[Start of ARTICLE]

Reciprocity of a Drinking Game

Yesterday evening, my friends played a drinking game before heading out to the bar. Because I wasn't planning on going out, but still wanted to enjoy their company, I decided to monitor the tendencies of their drinking game.

The rules of the game were pretty simple. It is a game that involves cards and decisions by the players. When cards are dealt, players will either have to "take," or drink for a specified amount of time based on the round, or "give" a specified amount of time to drink based on the round.

The first couple rounds go swiftly. Cards are dealt one-by-one to players in a counterclockwise order. The cards are dealt face up and in each round a player receives only one card.

During the first round, players are asked

 to guess whether the card is red or black. If they guess correctly, they can "give" the value associated with the first round (2 seconds) to another player, but if they are wrong, then they have to "take" those 2 seconds. In the second round, players are asked if their next card will be higher or lower than the card they already have. The same rules apply if they are right or wrong, except now it extends to 4 seconds. 

The third round asks players to determine whether the card will be inside or outside of the range of cards that they have. For instance, if a player has drawn a 7 of spades and an 8 of hearts, it is likely that the next card will be outside of the range, whereas, a player with a 2 of diamonds and a king of clubs would probably guess inside. The same rules apply for being right or wrong, except now it is 6 seconds. 

The fourth and final round of the preliminary rounds asks players to guess which suit their card will be. If players are correct, they can "give" 8 seconds, but have to "take" 8 seconds if they are wrong.

After the preliminary round, the game enters into a phase called, Fireworks. The picture above gives the breakdown of how Fireworks is setup. As you can see there are several cards used in Fireworks, all face down to begin with. There are two columns of cards, one "take" and one "give" that increase in their intensity from 2 seconds to 8 seconds, similar to the opening rounds (this is represented in the illustration by the number following the word Card). On the wings are four more cards that raise the level of intensity. On the left side, there are two cards, one "take" and one "give" for half a beer. On the right side, there are two cards, one "take" and one "give" for a whole beer. The order in which Fireworks occur is by starting with "Card 2" in the Take Column, and then "Card 2" in the Give Column. This continues through "Card 8" for both Take and Give. Then Take and Give is done for Half and then Full.

The way in which this portion of the game works, is if any of the four cards you received during the preliminary round match in value (8's, Kings, Jacks, 4's, etc.) to those that get flipped, you must "take" or "give" depending on the card's designation. 

It's a phenomenal game and a lot of fun to play or watch. 

I thought it would be interesting to map out some of the decisions that were made in terms of "giving" drinking quotas to other people. Though this is a friendly game, harsh decisions have to be made at times as to who has to drink. I've also considered that as the game progresses, participants are most likely becoming further inebbriated, which may effect their decision-making processes, but this effect is inherent to the system. I was interested if any patterns would emerge based on some sort of reciprocity, and as I expected, something quite concrete can be deduced from this very simple but telling game about social networks.

[End of ARTICLE]

■ LIST OF TASKS ■
1. Condense the paragraph of the drinking game article that begins "The third round asks players" into two sentences, keeping its main facts.
2. Decide whether each statement agrees with the drinking game article, answering yes or no and quoting the words that settle it.
(a) During the opening rounds, the cards are dealt face down.
(b) The two half-beer cards are placed on the left side.
(c) The author joined the friends in playing the game.
3. Carry the drinking game article on from its final sentence.

[Start of DATA BLOCK]

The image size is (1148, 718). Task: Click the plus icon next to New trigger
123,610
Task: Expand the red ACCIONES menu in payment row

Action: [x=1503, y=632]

[End of DATA BLOCK]

■ TASK-BY-TASK RESULTS ■
1. In the third round, players guess whether their next card will fall inside or outside the range of the cards they already hold. For example, a 7 of spades and an 8 of hearts point to outside, and a 2 of diamonds and a king of clubs point to inside; a right guess gives 6 seconds and a wrong one takes 6 seconds.

2.
(a) No: "The cards are dealt face up and in each round a player receives only one card."
(b) Yes: "On the left side, there are two cards, one "take" and one "give" for half a beer."
(c) No: "I decided to monitor the tendencies of their drinking game."

3.
• Explanation

Above is a visual representation of the decisions made by participants in their first game of play recorded. There were five total participants, each depicted as a "Smiling Face." The boxes either above, below, or to the side of the faces are how I will make reference to distinctive actions made by that player. The visual representation is supposed to give scope as to the actual seating arrangements of the individuals playing the game, which I assert makes significant impact on the decisions of the players. I was seated between JG and SS and was not participating in the game.

I propose that seating is the most important factor determining decisions in the game. Starting from the left side: ZS was sitting on a chair by himself. JG, Tyrone Schiff, and SS were sitting on a couch together. MK and MB were sitting on a seperate couch perpendicular to JG, Tyrone Schiff, and SS, facing ZS. There is a rectangular table between the groups.

There are clear trends that can be noticed from the outset. SS and ZS engaged in a "war" during the game, consistently being given decisions (which is based on luck), and consistently "giving" the designated value to one another. SS and ZS were also seated quite far away from one another, at least on opposite sides of the table. 

SS was given several opportunities to "give," but made them consistently towards ZS. He could have just as easily "spread the wealth" by "giving" to JG, MK, and MB, but chose to direct his efforts to a member farthest away from him.

There are several underlying causes of this. One consideration is mere comradary. ZS and SS may be good buddies and want to get each other "wasted" to have a fun night at the bar. However, all the individuals playing the game are all trying to get "wasted" and are equally good buddies. This is not a qualifying argument.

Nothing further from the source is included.